Um große Ride-Hailing-Dienste oder Fahrzeugentwickler als Kunden zu gewinnen, schauen sich Unternehmen auch unter US-amerikanischen Firmen nach potenziellen Übernahmekandidaten um. Denn es wird für Zulieferer immer wichtiger, ihr Portfolio lokal zu erweitern. Bosch und ZF zum Beispiel haben sich stark auf den neuen Mobilitätssektor fokussiert.

Bei der Software setzen Deutsche auf Partner

Die Marktforscher von Mordor Intelligence bezifferten den US-Markt für autonome Autos 2020 auf gut 3 Milliarden US-Dollar (US$) und erwarten bis 2026 ein durchschnittliches jährliches Wachstum von rund 17 Prozent auf dann 8 Milliarden US$. Während sich deutsche Autobauer mit ihren E-Offensiven zwar immer näher an Tesla heranpirschen, gilt es gegenüber Waymo noch viel aufzuholen: Der Branchenprimus beim autonomen Fahren ist der Konkurrenz um mindestens ein Jahr voraus.

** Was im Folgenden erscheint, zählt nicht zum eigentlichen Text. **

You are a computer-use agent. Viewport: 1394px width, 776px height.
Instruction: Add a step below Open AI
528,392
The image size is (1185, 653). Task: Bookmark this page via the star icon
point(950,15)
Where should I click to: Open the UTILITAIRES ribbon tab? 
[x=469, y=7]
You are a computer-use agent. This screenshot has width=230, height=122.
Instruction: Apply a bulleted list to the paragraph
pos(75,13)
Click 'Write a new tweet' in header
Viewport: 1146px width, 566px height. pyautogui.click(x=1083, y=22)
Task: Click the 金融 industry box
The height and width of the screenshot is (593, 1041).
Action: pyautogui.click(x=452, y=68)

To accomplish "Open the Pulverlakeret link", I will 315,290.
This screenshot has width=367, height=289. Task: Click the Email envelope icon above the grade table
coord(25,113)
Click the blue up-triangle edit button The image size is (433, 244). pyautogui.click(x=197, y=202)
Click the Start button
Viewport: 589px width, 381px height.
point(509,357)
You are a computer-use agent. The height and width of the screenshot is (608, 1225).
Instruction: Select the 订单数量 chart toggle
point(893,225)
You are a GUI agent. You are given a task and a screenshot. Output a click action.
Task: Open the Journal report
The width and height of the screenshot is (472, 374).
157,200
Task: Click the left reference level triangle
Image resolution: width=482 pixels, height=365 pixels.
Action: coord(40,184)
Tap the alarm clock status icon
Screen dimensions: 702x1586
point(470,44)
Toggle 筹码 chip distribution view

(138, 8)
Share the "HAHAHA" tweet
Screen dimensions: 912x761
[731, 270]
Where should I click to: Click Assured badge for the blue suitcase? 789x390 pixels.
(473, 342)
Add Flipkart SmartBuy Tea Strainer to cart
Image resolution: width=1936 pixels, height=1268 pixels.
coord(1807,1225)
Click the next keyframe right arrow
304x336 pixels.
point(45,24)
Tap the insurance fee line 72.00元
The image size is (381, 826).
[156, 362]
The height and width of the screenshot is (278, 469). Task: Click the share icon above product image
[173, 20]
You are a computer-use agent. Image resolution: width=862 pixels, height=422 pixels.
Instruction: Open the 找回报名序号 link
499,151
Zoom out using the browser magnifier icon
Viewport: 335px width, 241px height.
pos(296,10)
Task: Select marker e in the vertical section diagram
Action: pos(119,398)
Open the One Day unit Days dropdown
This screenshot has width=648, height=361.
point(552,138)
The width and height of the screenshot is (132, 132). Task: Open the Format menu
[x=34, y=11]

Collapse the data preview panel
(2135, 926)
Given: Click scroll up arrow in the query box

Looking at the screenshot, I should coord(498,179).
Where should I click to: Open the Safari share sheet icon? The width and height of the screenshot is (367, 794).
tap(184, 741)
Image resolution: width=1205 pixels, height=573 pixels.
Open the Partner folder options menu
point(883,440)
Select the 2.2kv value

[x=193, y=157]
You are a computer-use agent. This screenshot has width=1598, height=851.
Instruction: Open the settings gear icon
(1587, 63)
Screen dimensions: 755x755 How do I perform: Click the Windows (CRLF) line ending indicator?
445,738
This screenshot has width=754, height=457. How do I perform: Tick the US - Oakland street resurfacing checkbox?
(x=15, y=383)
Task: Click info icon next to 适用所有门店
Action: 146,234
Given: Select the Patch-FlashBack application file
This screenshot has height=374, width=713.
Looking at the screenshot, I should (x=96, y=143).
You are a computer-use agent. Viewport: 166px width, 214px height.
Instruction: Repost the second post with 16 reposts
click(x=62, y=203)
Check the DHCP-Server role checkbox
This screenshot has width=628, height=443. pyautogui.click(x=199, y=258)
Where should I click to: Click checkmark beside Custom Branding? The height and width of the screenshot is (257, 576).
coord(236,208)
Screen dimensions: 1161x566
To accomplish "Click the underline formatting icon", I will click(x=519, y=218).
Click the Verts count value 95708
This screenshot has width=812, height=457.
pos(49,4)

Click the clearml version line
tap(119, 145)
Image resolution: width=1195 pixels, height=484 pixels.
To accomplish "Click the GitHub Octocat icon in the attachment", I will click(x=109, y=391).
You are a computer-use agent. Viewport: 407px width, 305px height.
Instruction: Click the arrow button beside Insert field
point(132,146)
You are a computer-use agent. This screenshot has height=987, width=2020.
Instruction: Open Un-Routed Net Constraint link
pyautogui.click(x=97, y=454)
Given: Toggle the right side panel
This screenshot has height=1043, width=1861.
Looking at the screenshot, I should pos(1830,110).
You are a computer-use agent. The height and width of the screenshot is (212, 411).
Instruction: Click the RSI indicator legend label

Doch holen sich die Deutschen bei der Softwareentwicklung immer mehr Partner ins Boot: Daimler hat sich mit dem US-Chipriesen Nvidia zusammengetan, VW und Ford jeweils Milliardenbeträge in das Start-up Argo AI investiert. Die Zulieferer Bosch und Continental sind beim Silicon-Valley-Start-up Recogni eingestiegen, das Hochleistungschips entwirft, die auch mit künstlicher Intelligenz arbeiten.